There’s one great moment in this crossover between “Amazing Spider-Man” and “Venom” where the villain Maniac gets his hands on a symbiote and starts spreading it around to build his own criminal empire. It comes after Spider-Man is captured by him at one point and winds up getting mind-controlled by a bit of symbiote to go on a crime spree at Maniac’s bidding. This is noted by the Daily Bugle whose publisher, Robbie Robertson, isn’t about to print a story painting the wall-crawler as a menace after the paper has done it so many times before and been burned by it in the past. Then Spider-Man shows up at the Bugle to brag about his crime spree at the Bugle itself. At which point Robbie notes the “new mask” and remarks that mind-control is the reason Spidey has been acting out of character all night. Robbie’s observation immediately cut off my fear that the title character was going to take the blame for these crimes, further turning the city against him and predictably re-establishing the status quo. That he’s self-aware enough to recognize what was really going on just about made my day.
As for the rest of the crossover, it’s almost completely lacking in that kind of self-awareness.
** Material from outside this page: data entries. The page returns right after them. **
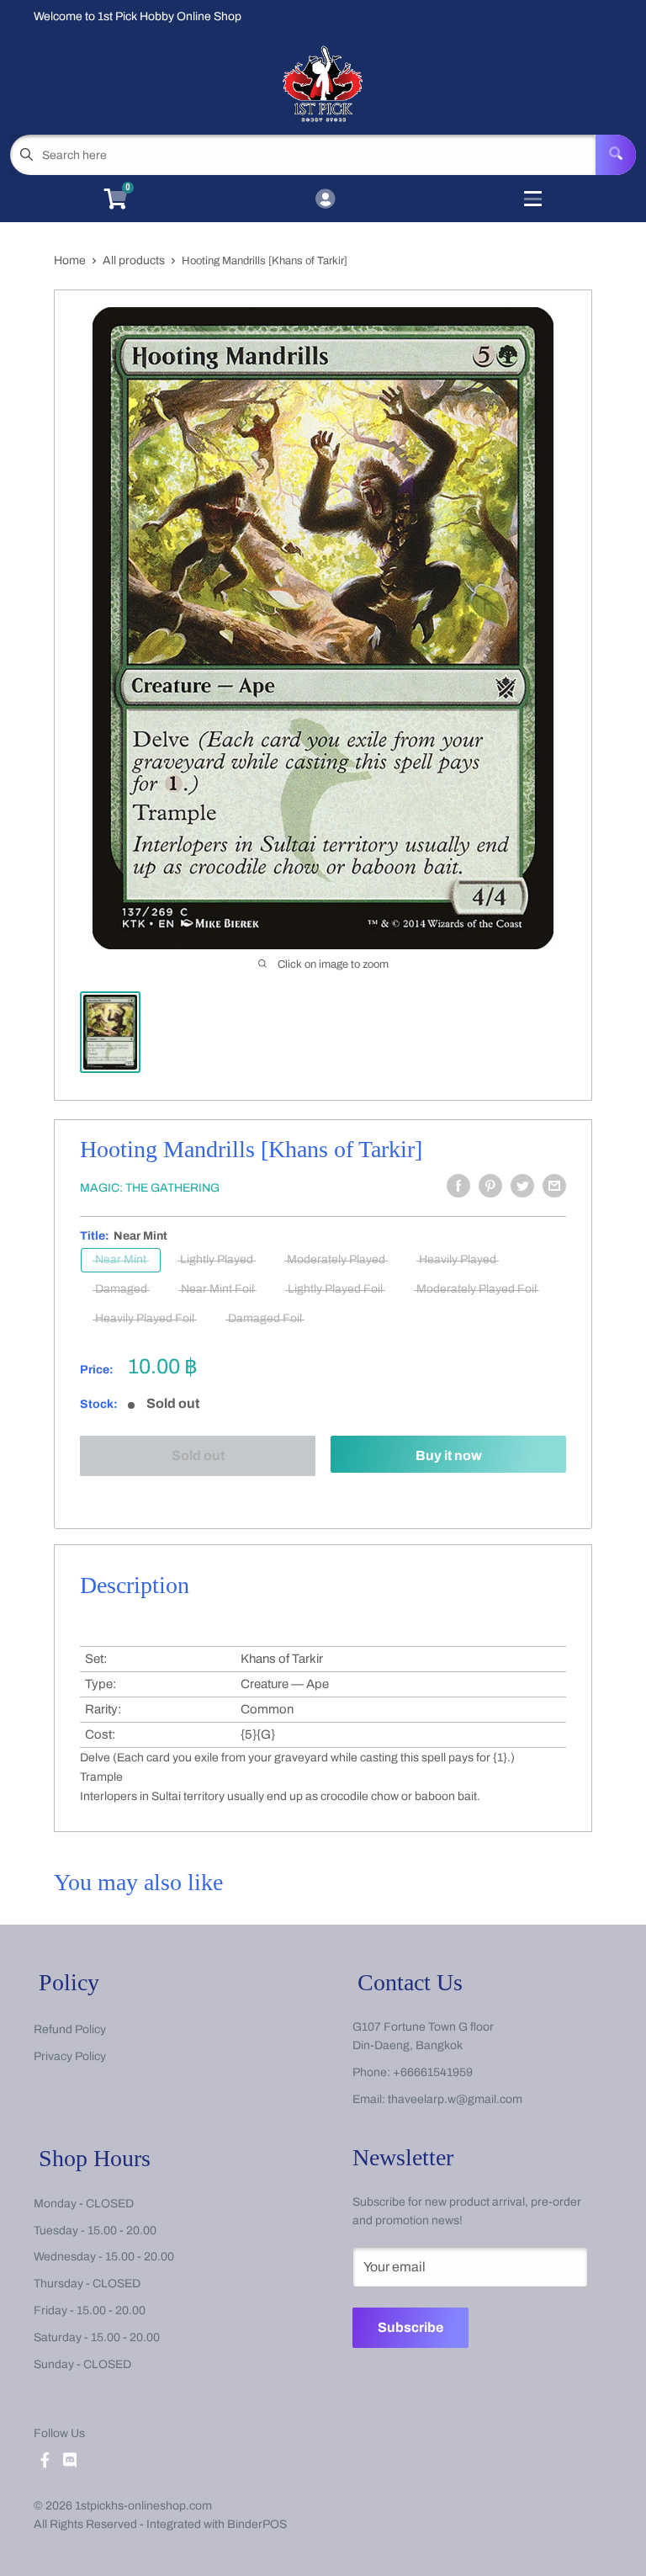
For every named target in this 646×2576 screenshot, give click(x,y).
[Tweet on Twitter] (522, 1186)
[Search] (616, 155)
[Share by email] (554, 1186)
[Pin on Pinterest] (490, 1186)
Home (70, 260)
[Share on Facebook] (458, 1186)
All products (134, 260)
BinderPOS (257, 2524)
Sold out (198, 1455)
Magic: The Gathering (150, 1188)
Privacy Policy (70, 2056)
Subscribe (410, 2327)
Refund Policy (70, 2029)
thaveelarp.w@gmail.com (455, 2099)
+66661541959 (433, 2072)
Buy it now (449, 1455)
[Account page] (325, 200)
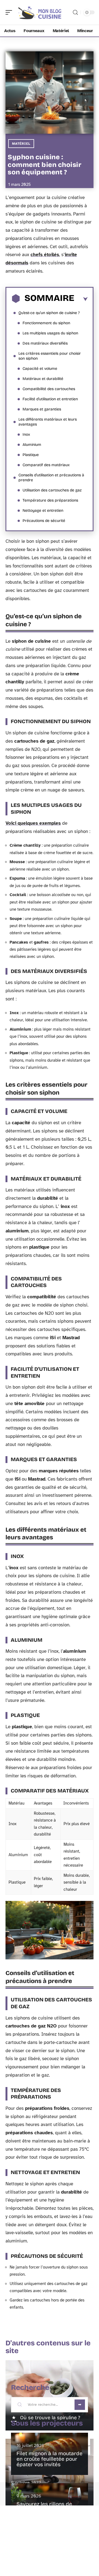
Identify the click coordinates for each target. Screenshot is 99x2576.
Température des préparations (50, 500)
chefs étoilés (45, 255)
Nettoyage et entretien (43, 510)
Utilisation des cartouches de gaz (52, 490)
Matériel (21, 144)
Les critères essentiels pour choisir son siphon (49, 356)
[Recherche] (75, 12)
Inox (26, 434)
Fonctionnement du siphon (46, 323)
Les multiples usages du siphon (50, 333)
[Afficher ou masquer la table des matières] (81, 299)
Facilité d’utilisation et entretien (50, 399)
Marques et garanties (42, 409)
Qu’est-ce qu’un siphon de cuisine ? (49, 313)
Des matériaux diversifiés (45, 343)
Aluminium (32, 444)
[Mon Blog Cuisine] (39, 12)
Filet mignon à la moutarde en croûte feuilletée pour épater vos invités (49, 2459)
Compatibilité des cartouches (49, 389)
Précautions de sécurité (44, 520)
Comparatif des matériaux (46, 465)
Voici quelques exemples (33, 823)
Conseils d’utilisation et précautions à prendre (51, 477)
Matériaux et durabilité (43, 378)
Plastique (31, 454)
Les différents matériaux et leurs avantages (47, 422)
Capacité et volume (40, 368)
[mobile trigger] (10, 12)
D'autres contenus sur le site (48, 2347)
It mainly comes across as an excuse for Spider-Man to mix it up with two of Venom’s hosts, Eddie Brock and Flash Thompson, and to see those two get into it as well. There’s lots of fighting, thanks to Maniac’s symbiote mind-control gimmick but none of it really comes across as interesting. This is in spite of the best efforts from artists Ryan Stegman and Gerardo Sandoval to invest the proceedings with as much energy as they can. Yet this energy is sapped by the predictable plot and a boring villain who loves to hear himself talk but rarely has anything interesting to say. There are some notable changes by the end of the volume: Flash Thompson is now Anti-Venom, and the Black Cat is no longer a crimelord. I would’ve issued a “spoiler warning” before letting you know about these things, but I think saving a potential reader from spending $20 on a crossover that’s mostly filler was more important.